Collected data entries:

******************************

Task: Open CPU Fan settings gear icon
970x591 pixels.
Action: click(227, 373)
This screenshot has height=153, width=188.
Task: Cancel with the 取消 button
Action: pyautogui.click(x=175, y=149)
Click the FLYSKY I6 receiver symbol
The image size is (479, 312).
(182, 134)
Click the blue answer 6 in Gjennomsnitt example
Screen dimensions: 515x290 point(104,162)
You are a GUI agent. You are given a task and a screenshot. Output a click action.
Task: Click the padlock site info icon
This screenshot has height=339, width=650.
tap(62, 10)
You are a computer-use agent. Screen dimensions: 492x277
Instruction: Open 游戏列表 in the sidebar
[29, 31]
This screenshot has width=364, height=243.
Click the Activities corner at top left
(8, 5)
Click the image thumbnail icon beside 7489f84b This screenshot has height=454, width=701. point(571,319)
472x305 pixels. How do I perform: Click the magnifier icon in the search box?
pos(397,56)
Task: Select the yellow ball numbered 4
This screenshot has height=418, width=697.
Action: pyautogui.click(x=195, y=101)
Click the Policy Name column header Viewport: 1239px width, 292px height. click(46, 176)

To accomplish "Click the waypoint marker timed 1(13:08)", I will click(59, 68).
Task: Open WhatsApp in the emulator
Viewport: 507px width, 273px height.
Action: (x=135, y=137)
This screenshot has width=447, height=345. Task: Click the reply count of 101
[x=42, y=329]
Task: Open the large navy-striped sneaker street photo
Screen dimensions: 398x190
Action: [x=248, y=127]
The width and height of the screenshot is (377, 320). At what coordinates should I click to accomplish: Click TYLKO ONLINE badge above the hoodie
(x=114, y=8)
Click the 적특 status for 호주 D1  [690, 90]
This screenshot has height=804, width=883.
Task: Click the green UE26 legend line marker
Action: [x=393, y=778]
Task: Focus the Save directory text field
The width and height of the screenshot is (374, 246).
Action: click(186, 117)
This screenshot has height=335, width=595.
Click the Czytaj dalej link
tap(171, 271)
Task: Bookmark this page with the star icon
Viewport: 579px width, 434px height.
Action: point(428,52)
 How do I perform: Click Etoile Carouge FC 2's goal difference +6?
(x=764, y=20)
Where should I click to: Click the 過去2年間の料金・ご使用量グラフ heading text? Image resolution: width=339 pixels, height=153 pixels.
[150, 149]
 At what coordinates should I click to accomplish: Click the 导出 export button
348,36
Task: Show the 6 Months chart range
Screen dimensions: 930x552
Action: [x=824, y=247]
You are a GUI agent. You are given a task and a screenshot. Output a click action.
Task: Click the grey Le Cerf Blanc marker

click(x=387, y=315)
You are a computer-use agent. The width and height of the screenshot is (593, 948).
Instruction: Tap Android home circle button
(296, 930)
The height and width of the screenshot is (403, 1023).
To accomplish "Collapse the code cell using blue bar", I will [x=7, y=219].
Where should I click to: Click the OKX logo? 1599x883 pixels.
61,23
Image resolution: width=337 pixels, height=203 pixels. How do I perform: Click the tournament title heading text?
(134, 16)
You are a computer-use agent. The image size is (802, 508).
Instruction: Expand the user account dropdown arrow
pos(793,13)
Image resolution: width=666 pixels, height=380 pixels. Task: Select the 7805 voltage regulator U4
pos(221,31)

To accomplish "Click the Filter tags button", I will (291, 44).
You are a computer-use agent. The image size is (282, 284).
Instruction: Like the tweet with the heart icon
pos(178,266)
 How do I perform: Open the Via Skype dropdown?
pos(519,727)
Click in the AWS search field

******************************

What you need to do
Look above for the line containing "Click the image". Output from there through the line containing "You are a computer-use agent. The width", exactly and inclusively.

Response to this task
Click the image thumbnail icon beside 7489f84b This screenshot has height=454, width=701. point(571,319)
472x305 pixels. How do I perform: Click the magnifier icon in the search box?
pos(397,56)
Task: Select the yellow ball numbered 4
This screenshot has height=418, width=697.
Action: pyautogui.click(x=195, y=101)
Click the Policy Name column header Viewport: 1239px width, 292px height. click(46, 176)

To accomplish "Click the waypoint marker timed 1(13:08)", I will click(59, 68).
Task: Open WhatsApp in the emulator
Viewport: 507px width, 273px height.
Action: (x=135, y=137)
This screenshot has width=447, height=345. Task: Click the reply count of 101
[x=42, y=329]
Task: Open the large navy-striped sneaker street photo
Screen dimensions: 398x190
Action: [x=248, y=127]
The width and height of the screenshot is (377, 320). At what coordinates should I click to accomplish: Click TYLKO ONLINE badge above the hoodie
(x=114, y=8)
Click the 적특 status for 호주 D1  [690, 90]
This screenshot has height=804, width=883.
Task: Click the green UE26 legend line marker
Action: [x=393, y=778]
Task: Focus the Save directory text field
The width and height of the screenshot is (374, 246).
Action: click(186, 117)
This screenshot has height=335, width=595.
Click the Czytaj dalej link
tap(171, 271)
Task: Bookmark this page with the star icon
Viewport: 579px width, 434px height.
Action: point(428,52)
 How do I perform: Click Etoile Carouge FC 2's goal difference +6?
(x=764, y=20)
Where should I click to: Click the 過去2年間の料金・ご使用量グラフ heading text? Image resolution: width=339 pixels, height=153 pixels.
[150, 149]
 At what coordinates should I click to accomplish: Click the 导出 export button
348,36
Task: Show the 6 Months chart range
Screen dimensions: 930x552
Action: [x=824, y=247]
You are a GUI agent. You are given a task and a screenshot. Output a click action.
Task: Click the grey Le Cerf Blanc marker

click(x=387, y=315)
You are a computer-use agent. The width and height of the screenshot is (593, 948).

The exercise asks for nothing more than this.